Docker Hub Registry is down(status.docker.com) |
Docker Hub Registry is down(status.docker.com) |
You use VC money and run at a loss while focusing on marketing and tech evangelism, getting more and more startups and hopefully established companies using your software. As the cracks begin to show those growing organizations have too much tied to your system and they can't afford outages and need to scale. So they pay you for the Enterprise version of your software where you actually fix all of flaws present in the community version.
Look at MongoDB if you need a good case study. It was incredibly hyped from about 2009-2015, people would defend it in heated online arguments, and today it's rarely considered for greenfield projects. But they're making about $100M/qtr selling subscriptions to Enterprise & Atlas servicing the technical debt established during that hype cycle.
It's not just Docker hub, there's services like the various Programming language package repos (npm, rubygems etc) and the Linux distro package repos.
I would have had Github in that category, but now it's owned by MS, presumably they don't have many of that kind of funding problems...
2) You can use a different registry
3) Run something like kraken[1] so machines can share already-downloaded images with eachother
4) If you need an emergency response, you can docker save[2] an image on a box that has it cached and manually distribute it/load it into other boxes
0: https://docs.docker.com/registry/recipes/mirror/
1: https://github.com/uber/kraken
2: https://docs.docker.com/engine/reference/commandline/save/
I'd also add as an option - https://goharbor.io
If you can't build a deploy a new version of your app, you can probably live with it and grab a cup of coffee.
If you server fails over and your new server can't pull the current image, your app is potentially down, and that's a lot worse.
The math you do here is the cost of wasted time versus the cost for you to run your own registry with better uptime.
Seems like the tech giants should load balance these images for the good of the Internet to provide some decent redundancy and for my sanity at 11.30pm.
Partial failure is just fact of life. If this is a major issue for your process, it might be better to try and find ways to alter your process so this isn't an issue. Alternatively, mirror locally.
Being honest no build is worth losing sleep over. We are piggybacking on their service and bandwidth. For us to start building the infrastructure to cache their images doesn't make financial sense, we deploy daily and their uptime always allows for that.
Rule #1 Host your own stuff, never rely on others.
Rule #2 automate everything
Launched a new one.. docker pull bam error. Customer unsatisfied.
Incident Status Full Service Disruption
If you're not an enterprise, fall back to your cloud provider's container registry (which is likely backed by highly durable and reliable storage; AWS ECR & S3 for example). It's likely you already are using Jenkins or some other runner to build your own containers (and if you're not setup to do so with your CI pipeline, you should be); it's trivial to support caching to your in house cloud provider registry as part of the container build/retrieval/deployment process. This functionality is a handful of properly written Jenkins jobs based on my experience.
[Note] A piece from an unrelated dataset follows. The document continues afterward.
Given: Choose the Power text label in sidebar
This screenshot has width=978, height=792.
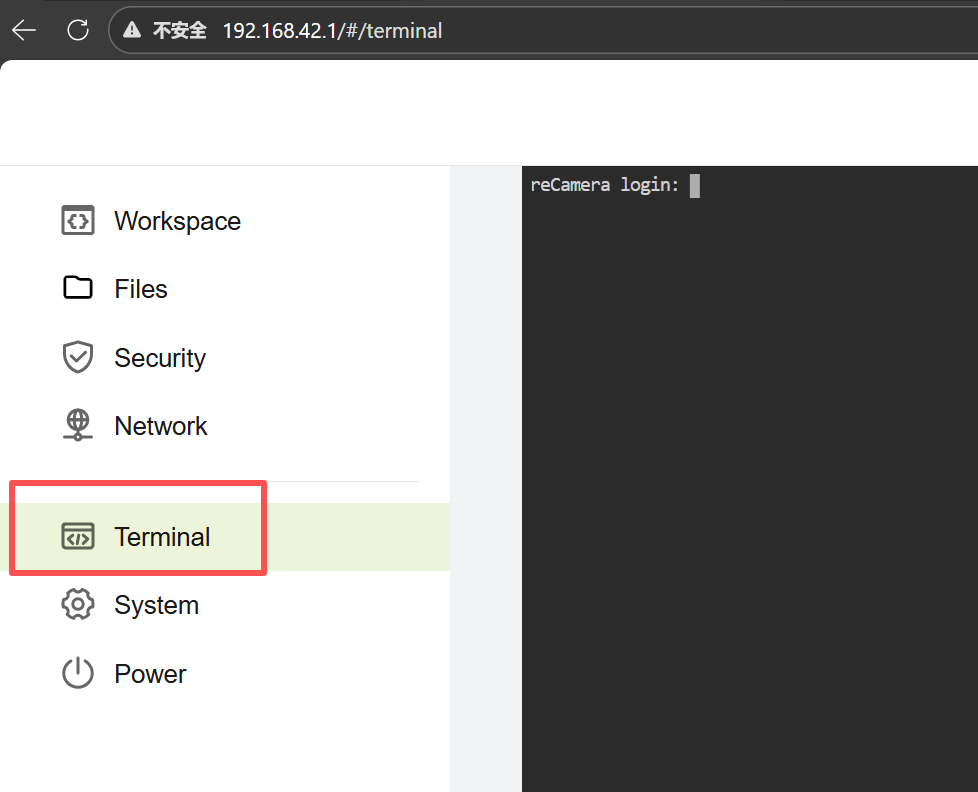Looking at the screenshot, I should click(150, 674).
I'm not trying to avoid going to get a coffee while you wait for external provider interfaces to settle when your systems are nominal. I'm trying to avoid those moments where you absolutely need to deploy an existing or updated container and can't (which you mention in your comment). Critical infra requires redundancy. Container storage is critical infra when part of a deployment process. One cannot say, "Sorry engineering, that hotfix can't go out until the registry is back up. See you in 30. exit stage right to coffee shop" in most environments.
EDIT: Also consider Docker's finances are precarious and it's possible they're going to suddenly go dark. Plan accordingly.
Disclaimer: Previously infra/devops engineer.
The opinion I gave pretty much would help you define what is critical.
Every single smart enteprise should be able to build from source, push to a registry and deploy via a pipeline defined in source control. This likely gives you most of the DR you need, and it also helps you work as part of a team.
However, when you take these decisions you should be able to quantify why. You can always spend more money on more 9s and tighter SLAs, but at some point you need to draw a line in the sand and call it good enough.
For a small startup, that might be before running their own registry, for a large ecommerce website it's probably after. Humorously, a tech first startup would likely do it, whilst a sales first established business probably won't, because neither of them are really quantifying their efforts.
Disclaimer: Also do infra and devops. These are concepts from the SRE book, though I don't use the SRE terms because I can't remember them off the top of my head. Interestingly, the book publishes how google add errors into some products, so people don't rely them unsustainable relability attribuites.